Sono più organizzati. Stanno lavorando attraverso questi dimostratori puntando sulla prefabbricazione, ma non c’è alcuna azienda che si occupa di prefabbricazione di questo tipo negli Usa, quindi è un territorio interessante per le nostre realtà».
Italia
- Modello: credito d’Imposta convertibile del 110%
- Destinatari: Qualsiasi abitazione residenziale
- Spesa: €117.000 per unità unifamiliare (cash singolo nucleo familiare € 21.000)
- Risultati: 3,5% di unità a Settembre 2023
Olanda
- Modello: Intervento pubblico diretto
- Destinatari: Social Housing
- Spesa: da €60.000 (2012) a €18.000 (2023) per unità
- Risultati: 6.057 unità a Settembre 2023
Spagna
-
Modello: Intervento pubblico diretto + tre scaglioni di detrazione: 20% per lavori di efficientamento passivo, 40% su impiantistica con fonti rinnovabili, 60% per deep renovation
- Destinatari: Social Housing + tutti
- Spesa: 7,8 miliardi euro da EU Next Generation
- Risultati: Avvio di 10 casi pilota su Social Housing a Settembre 2023 / Mezzo milione di case entro il 2026 (su totale di 25 milioni)
Stati Uniti
- Modello: Nessun incentivo, ma dimostratori e creazione filiera attraverso Programma RetrofitNY (Leve: evitare penalizzazioni nell’immediato futuro, aumento del valore immobiliare, soddisfazione degli affittuari)

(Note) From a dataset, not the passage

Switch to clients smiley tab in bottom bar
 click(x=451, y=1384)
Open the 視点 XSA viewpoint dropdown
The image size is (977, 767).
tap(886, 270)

- Destinatari: Housing 1-7 piani multifamily
- Spesa: n.d.
- Risultati: 6 dimostratori su filiera ancora tradizionale
Dove e quando se ne parla
Ci sono appuntamenti mondiali per approfondire il tema. «Il prossimo world modular – ha concluso Barzon – sarà ad Orlando in Florida a marzo 2024, mentre ad ottobre saremo per la prima volta a Bruxelles.

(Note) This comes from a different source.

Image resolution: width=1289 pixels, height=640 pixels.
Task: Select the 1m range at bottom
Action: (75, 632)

Il tema ha suscitato interesse ed anche una domanda dal pubblico: in ottica rigenerativa la prefabbricazione utilizza componenti standardizzati molto stabili, inerti dal punto di vista delle emissioni; pensando al concetto di rigenerazione, come può trasformarsi il settore in modo strategico, verso una modularizzazione che incorpora nuovi materiali?
«Dobbiamo parlare onestamente – ha risposto -, anche la prefabbricazione spinta e avanzata non è partita nel mondo nonostante il modulare prefabbricato sia cresciuto dal 2015 al 2021 negli Usa da 2,5% al 5% di incidenza nel mercato totale.
Ha raddoppiato la sua presenza in sei anni quindi stiamo iniziando una crescita, ma ci sono tante barriere, ci sono tanti fallimenti di grandi aziende modulari. Se non tentiamo la grande scala, la grande entrata, non entreremo mai.
Quindi se entriamo nella prefabbricazione con approcci generativi, che siano legati ai materiali, che siano legati alle soluzioni, entriamo se produciamo in grande scala e questo non è sempre ben visto da altri settori che lavorano meno a secco e che dominano il mercato da centinaia d’anni.
Finché siamo nell’ordine del 2% non diamo fastidio a nessuno, quando scaliamo e, stiamo scalando, cominciamo a dare fastidio. Comunque la mia risposta è: abbiamo bisogno prima di entrare nel mercato industriale in maniera importate poi è chiaro che questi sistemi vanno ad inglobare tutto il meglio che ci può essere per ottimizzare gli approcci fino al limite massimo, di spostarsi al di là della barriera e far diventare l’architettura un organismo vivente».